With Covid rates rising across the US, K-12 schools that had introduced in-person learning are rapidly shifting to virtual. In the last week alone almost eight percent of US school children – totaling over 4MM students – have seen their in-person schools “go-virtual.”
As of Labor Day, just over 60 percent of K-12 students were attending virtual only schools. That number dropped to under 40 percent as of early November as the Sun Belt and Rockies almost completely returned to in-person learning, generally “traditional” every day in person schooling, and the Northeast and the Midwest returned with a heavy mix of “hybrid” – students attending in-school 2-3 days a week.

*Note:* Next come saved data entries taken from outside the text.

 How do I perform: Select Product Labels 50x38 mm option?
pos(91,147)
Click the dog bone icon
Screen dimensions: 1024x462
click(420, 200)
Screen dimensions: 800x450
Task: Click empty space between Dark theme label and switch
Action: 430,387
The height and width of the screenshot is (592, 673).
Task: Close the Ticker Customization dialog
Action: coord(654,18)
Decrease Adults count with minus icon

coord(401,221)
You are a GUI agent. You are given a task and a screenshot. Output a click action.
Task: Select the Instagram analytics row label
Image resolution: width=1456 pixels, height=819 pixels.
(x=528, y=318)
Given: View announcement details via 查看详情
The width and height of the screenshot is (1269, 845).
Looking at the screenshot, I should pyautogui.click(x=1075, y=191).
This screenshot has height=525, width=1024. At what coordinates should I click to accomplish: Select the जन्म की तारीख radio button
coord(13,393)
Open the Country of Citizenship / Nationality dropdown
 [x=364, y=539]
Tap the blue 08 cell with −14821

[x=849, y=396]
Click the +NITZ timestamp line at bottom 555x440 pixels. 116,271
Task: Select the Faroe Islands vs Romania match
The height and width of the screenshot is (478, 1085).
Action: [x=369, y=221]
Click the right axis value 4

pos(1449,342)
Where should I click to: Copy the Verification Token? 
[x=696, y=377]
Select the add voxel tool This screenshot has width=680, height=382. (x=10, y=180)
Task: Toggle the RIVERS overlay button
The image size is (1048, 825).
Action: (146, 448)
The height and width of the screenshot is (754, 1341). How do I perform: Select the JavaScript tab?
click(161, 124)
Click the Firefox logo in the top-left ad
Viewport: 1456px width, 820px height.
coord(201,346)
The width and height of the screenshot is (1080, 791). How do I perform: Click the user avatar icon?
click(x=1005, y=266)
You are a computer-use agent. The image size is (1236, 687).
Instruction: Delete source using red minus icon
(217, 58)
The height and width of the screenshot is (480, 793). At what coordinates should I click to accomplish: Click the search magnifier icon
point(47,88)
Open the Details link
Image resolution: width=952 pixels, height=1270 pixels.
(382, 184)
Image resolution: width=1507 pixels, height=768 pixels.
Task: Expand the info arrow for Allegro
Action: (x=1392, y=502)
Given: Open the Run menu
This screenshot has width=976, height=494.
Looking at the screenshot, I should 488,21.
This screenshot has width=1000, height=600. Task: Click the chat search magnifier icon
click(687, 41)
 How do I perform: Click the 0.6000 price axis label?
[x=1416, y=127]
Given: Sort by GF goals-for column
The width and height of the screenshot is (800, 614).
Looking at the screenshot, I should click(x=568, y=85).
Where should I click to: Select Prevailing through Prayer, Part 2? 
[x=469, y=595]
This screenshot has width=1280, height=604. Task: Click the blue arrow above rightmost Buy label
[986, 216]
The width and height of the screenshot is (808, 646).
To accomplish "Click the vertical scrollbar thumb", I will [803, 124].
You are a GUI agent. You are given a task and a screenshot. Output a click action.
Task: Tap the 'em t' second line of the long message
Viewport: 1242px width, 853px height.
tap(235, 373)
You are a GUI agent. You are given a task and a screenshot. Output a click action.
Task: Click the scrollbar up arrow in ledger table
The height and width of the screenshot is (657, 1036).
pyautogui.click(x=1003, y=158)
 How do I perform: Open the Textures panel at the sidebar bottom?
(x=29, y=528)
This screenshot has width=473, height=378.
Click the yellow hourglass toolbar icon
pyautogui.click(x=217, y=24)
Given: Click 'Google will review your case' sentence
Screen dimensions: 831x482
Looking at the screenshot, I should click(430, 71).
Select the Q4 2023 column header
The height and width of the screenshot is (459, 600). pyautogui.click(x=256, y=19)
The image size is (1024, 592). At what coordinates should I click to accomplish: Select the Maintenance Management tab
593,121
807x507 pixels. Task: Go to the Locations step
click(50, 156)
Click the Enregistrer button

The outliers to the in-person trends fell into two categories: In terms of states, “locked down” west coast states New Mexico, Hawaii, Arizona, California, Oregon and Washington and mid-Atlantic states of Virginia, Maryland, and the District of Columbia were almost entirely virtual. The second categories were large cities that were located in states that otherwise had in person learning; Chicago, Atlanta, Boston, Philadelphia, Kansas City, plus others. New York City was an outlier in that it did offer in-person learning through a “hybrid” plan, and in Texas and Florida Miami, Tampa, Dallas and Houston did have their students return. But by November 1st most ‘virtual’ schools across the US had plans to return their students to classroom as their was general agreement that schools are not a vector of spread.
That progress has come crashing down in the last two weeks. K-12 school districts go “virtual” for two different reasons: “Community spread” Covid thresholds set by state health departments can trigger school districts closing, as can staff shortages created by Covid-positive staff or students triggering mass quarantines. Further, those same rising cases prevent schools that are virtual from opening. All that is in play in the current decline in-person learning.
Three weeks ago major districts such as Boston, Atlanta, and Chicago shelved in-person re-opening plans due to Covid rates, and in the last ten days city districts such as Indianapolis, Detroit, Cincinnati, Boise, Oklahoma City, Santa Fe and Colorado Springs that had students in class switched to virtual. Then last week, New York City closed K-12 schools; the city educates roughly 2% of all US public school children. That closure occurred two days after Michigan had closed high schools and the same day as Kentucky closed all K-12 schools entirely. Finally, individual districts throughout the Midwest, the Rockies and now the Northeast are announcing virtual transitions daily.
At this time Burbio’s School Opening Tracker is showing 43.5% of US K-12 students attending virtual-only schools (up from 36.9% in just 7 days), 35.4% attending schools that offer in person teaching every day, and 21.1% offering hybrid education. We expect this number to continue to drop in the immediate term as schools fear holiday-related Covid spread and are reeling under the logistics of testing and tracing regimens, irregular schedules, and a combination of virtual and in-person education that stresses teachers.
The balance of the academic year is going to very rocky for K-12 education and the economic impact is being widely felt. School learning plans affect retail sales, mobility and energy usage, local employment conditions and consumer sentiment. Different parts of the country are having different levels of success opening schools and this can be measured to the county level, along with projections, as districts are now announcing dates when they plan to reconsider major decisions. Further, looking into the spring and summer we expect to see everything from an extended academic year in many districts, to delayed starts into next academic year, and it will take all of 2021 for the K-12 education to resume something that resembles normal.